Unite the People: Closing the Loop Between 3D and 2D Human Representations
This work addresses the problem of limited labeled data for 2D human pose estimation in computer vision, enabling more detailed and scalable models for applications like animation or surveillance, though it is incremental as it builds on existing SMPLify methods.
The paper tackles the challenge of acquiring labeled data for training 2D human pose estimators by proposing a hybrid approach that uses an extended SMPLify method to generate high-quality 3D body model fits, leading to the creation of the UP-3D dataset with rich annotations. The result is a discriminative model that predicts 31 segments and 91 landmarks, achieving state-of-the-art 3D human pose and shape estimation with an order of magnitude less training data and without gender or pose assumptions.

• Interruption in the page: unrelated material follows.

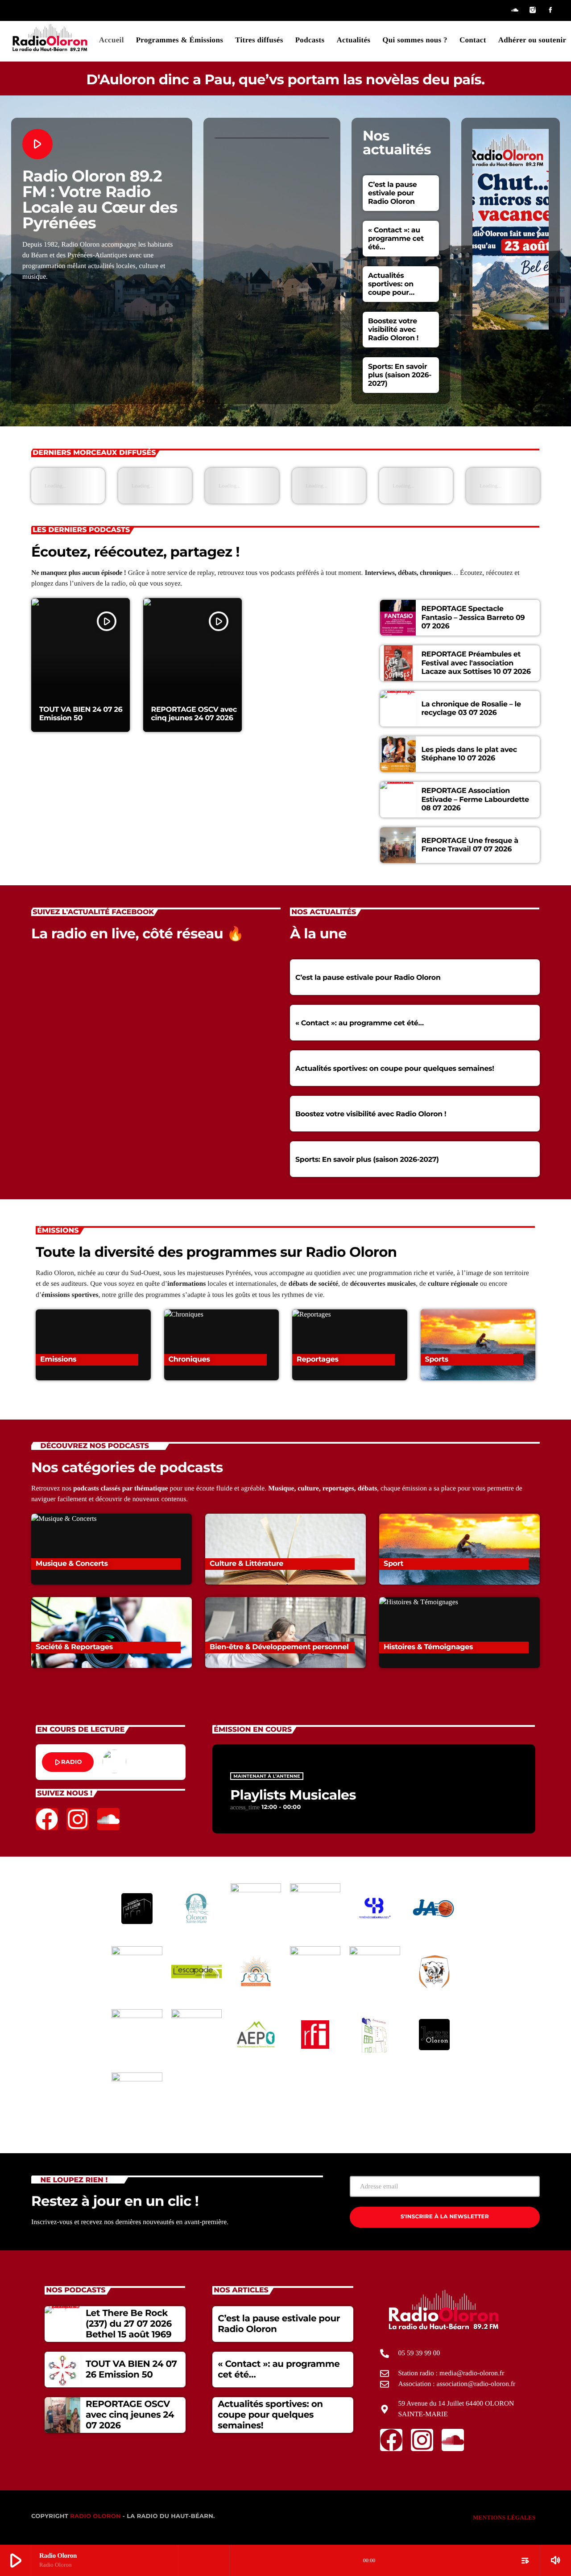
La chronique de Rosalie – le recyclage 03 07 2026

3D models provide a common ground for different representations of human bodies. In turn, robust 2D estimation has proven to be a powerful tool to obtain 3D fits "in-the- wild". However, depending on the level of detail, it can be hard to impossible to acquire labeled data for training 2D estimators on large scale. We propose a hybrid approach to this problem: with an extended version of the recently introduced SMPLify method, we obtain high quality 3D body model fits for multiple human pose datasets. Human annotators solely sort good and bad fits. This procedure leads to an initial dataset, UP-3D, with rich annotations. With a comprehensive set of experiments, we show how this data can be used to train discriminative models that produce results with an unprecedented level of detail: our models predict 31 segments and 91 landmark locations on the body. Using the 91 landmark pose estimator, we present state-of-the art results for 3D human pose and shape estimation using an order of magnitude less training data and without assumptions about gender or pose in the fitting procedure. We show that UP-3D can be enhanced with these improved fits to grow in quantity and quality, which makes the system deployable on large scale. The data, code and models are available for research purposes.